# Acrylic Case?



## mc-dexter (Jul 23, 2009)

I've got chance of a clear acrylic case... are they worth bothering with? I'm just not to sure about how they will effect the temps of my system, and dust, and cable management... 

So yea, what are your experiances with them?


----------



## MoonPig (Jul 23, 2009)

Whats is look like and how much we talking?


----------



## mc-dexter (Jul 23, 2009)

Very similar to that, and a price hasn't been mentioned yet, but i've repaired his pc a few times now and never really wanted anything in return for it, so probably about £20 - £25 maybe, at the most.


----------



## alexp999 (Jul 23, 2009)

It depends on the fans capabilties unless you intend to mod it, cus that has only 3 80mm fans from what I can see


----------



## newtekie1 (Jul 23, 2009)

Don't do it.  I have an acrylic case sitting unused in my closet.
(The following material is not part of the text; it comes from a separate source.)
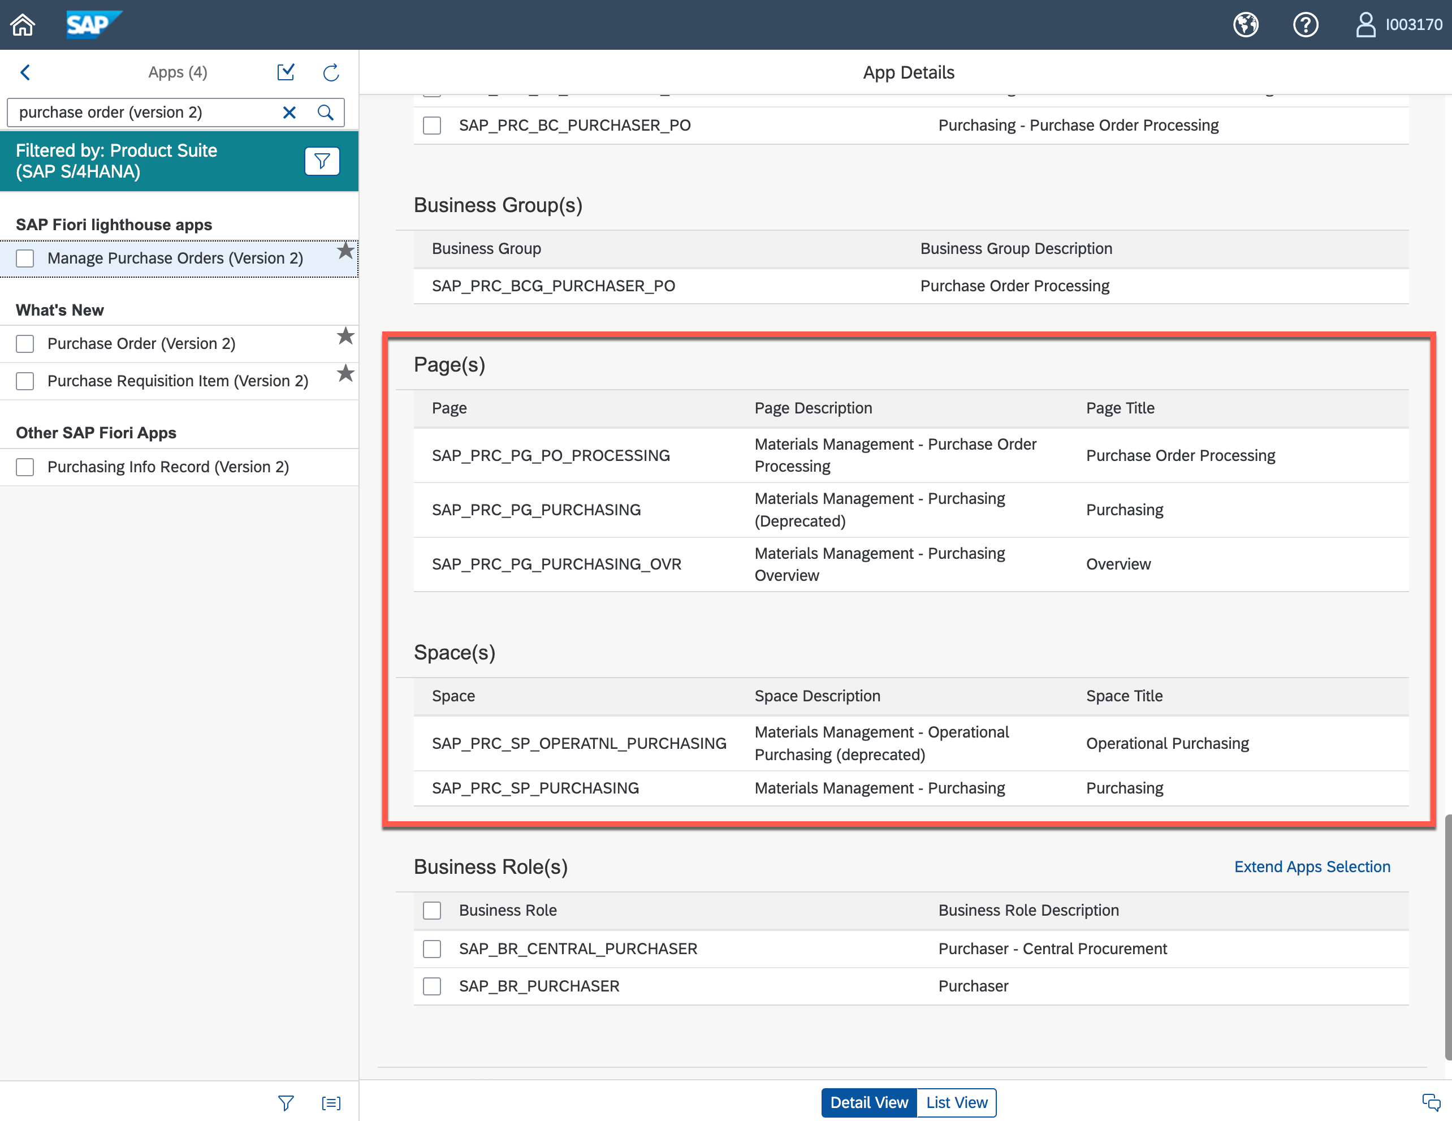Open the help icon in the top bar

click(1305, 25)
It is cool for about the first 2 months, then you start to notice the dust build up...and realize that keeping it clean is next to impossible.  Not to mention there is no way to clean up cable clutter, no matter how much management you do, I've never seen an acrylic case that didn't look like it was filled with cable clutter!


----------



## mc-dexter (Jul 23, 2009)

alexp999 said:


> It depends on the fans capabilties unless you intend to mod it, cus that has only 3 80mm fans from what I can see



http://img.techpowerup.org/090723/467365982_47514b2e9f.jpg

5, the only diffrence between that case and the one i could get is the fans on the side are side by side, not one above the other. The fans what are with the case spin around 3500 - 4000 rpm i belive.


----------



## bogmali (Jul 23, 2009)

newtekie1 said:


> Don't do it.  I have an acrylic case sitting unused in my closet.
> 
> It is cool for about the first 2 months, then you start to notice the dust build up...and realize that keeping it clean is next to impossible!
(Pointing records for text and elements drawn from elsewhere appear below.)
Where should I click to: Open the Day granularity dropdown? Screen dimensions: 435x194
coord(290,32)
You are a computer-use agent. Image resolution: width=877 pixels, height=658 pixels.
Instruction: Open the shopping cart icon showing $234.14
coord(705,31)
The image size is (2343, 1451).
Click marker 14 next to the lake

Same exact reason why I also have one sitting in my closet


----------



## r9 (Jul 23, 2009)

Case is like a woman. Must keep some mystery in side to be interesting .


----------



## TheSheriff (Jul 23, 2009)

I wouldn't buy it if I was you. some reasons. the acrylic case fashion is passed


----------



## joshiers8605 (Jul 23, 2009)

now thatttt is pretty, that's what i want, lol


----------



## joshiers8605 (Jul 23, 2009)

ss for the double post, but is it true that these kinds of cases can build up static electricity?


----------



## Chryonn (Jul 23, 2009)

i think they're cool (no pun intended) but as people have said the gimmick wears off soon after, and yes, that thing will attract so much dust it's not funny.


----------



## joshiers8605 (Jul 23, 2009)

you know..., if you don't want those ones in the closet, you know who to get a hold of


----------



## Omegax (Aug 2, 2009)

heres mine... maybe this fashion is passed but still i'm lovin it! specially if you are the one who build it from scratch considering time and efforts spent =)


----------